2011年5月8日日曜日

13年秋 阪急vs南海 4回戦

10月22日 (土) 西宮


1 2 3 4 5 6 7 8 9 計
0 0 3 0 0 0 0 0 0 3 阪急 16勝6敗2分 0.727 重松通雄
0 1 0 0 0 0 0 0 0 1 南海 7勝18敗2分 0.280 政野岩夫


勝利投手 重松通雄 3勝0敗
敗戦投手 政野岩夫 3勝4敗


二塁打 (阪)黒田 (南)高野


重松通雄、3安打完投


 初回の無死一二塁のチャンスを併殺で逃した南海は2回、この回先頭の高野百介が右翼線に二塁打、中田道信の二ゴロで三進、政野岩夫が中犠飛を打ち上げて1点を先制する。

 阪急は3回、この回先頭の大原敏夫が中前打で出塁、重松通雄が右前打で続いて無死一二塁、西村正夫が送って一死二三塁、フランク山田伝の右前タイムリーで二者還って2-1と逆転に成功、山田もライト海蔵寺弘司からのバックホームの間に二塁を陥れる。更に山田が三盗を決めて一死三塁、黒田健吾の左前タイムリーで3-1する。


 阪急は4回以降5安打を放つが追加得点は奪えず。一方、南海も3回以降重松の下手投げに翻弄されて鈴木芳太郎の内野安打1本二抑えられる。
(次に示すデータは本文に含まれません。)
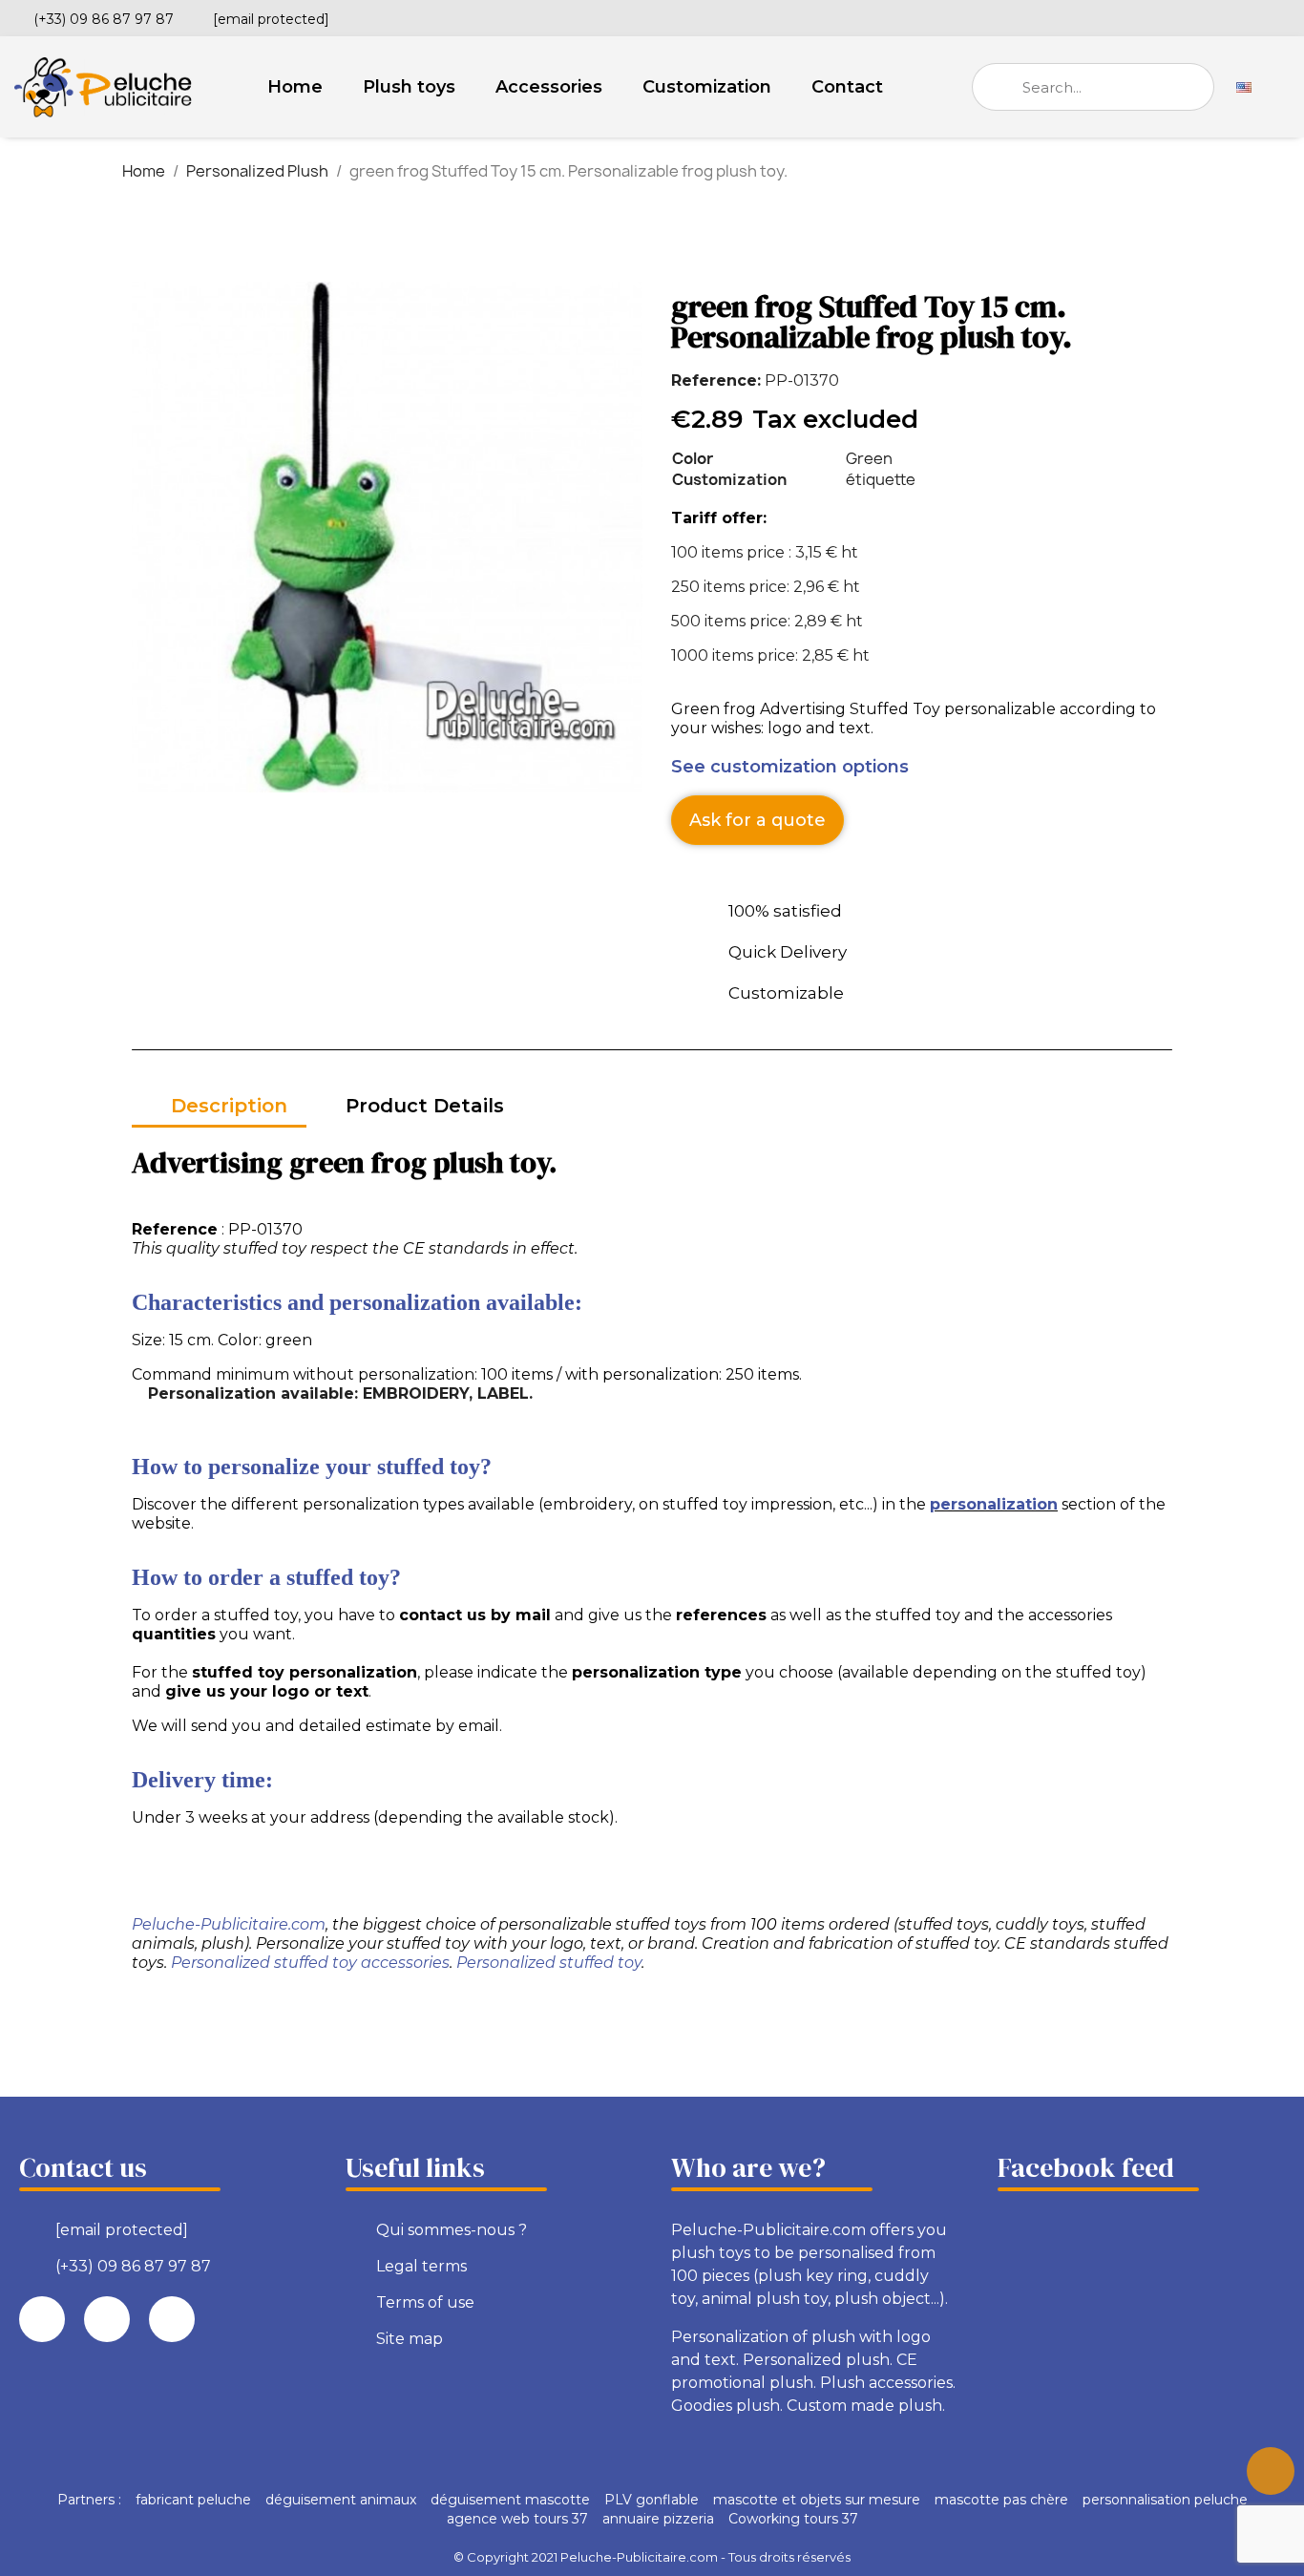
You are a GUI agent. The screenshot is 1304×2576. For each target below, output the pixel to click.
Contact (847, 86)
 重松通雄は3安打2四球4三振の完投で無傷の3勝目をああげる。

 阪急は首位ジャイアンツに2.5ゲーム差、明日23日にジャイアンツとの決戦を控えている。


 翌日の読売新聞には三宅正夫記者の論評として「この日の阪急に於いて3回右翼へのプレース・ヒットの成功と山田の敢行した三盗の積極的攻法は賞讃される・・・」という記述が見られる。3回の右前打は重松通雄と山田伝が記録している。「プレース・ヒット」とは「野手のいない所を狙い打つ打法」と解されているが、実際にそんなことができる打者は歴史上ウィリー・キーラーのみであり、現実的にはバントの構えからのヒッティングを意味している可能性が高い。現在で言う「バスター」となる訳であるが、野球体育博物館に常設展示されているウィリー・キーラーのバットは極めて短いものであり、残されている写真からもキーラーはその短いバットを更に四握りほど短く持って構えていたのでほとんどバスターに近いバッティングであったと想像される。野手が前に来れば野手の頭上を狙い、野手が下がればそのままバントするという打法であったと伝えられている。「野手のいない所に打て」という言葉が有名であるが、そんなことができれば誰でも四割に挑戦できる。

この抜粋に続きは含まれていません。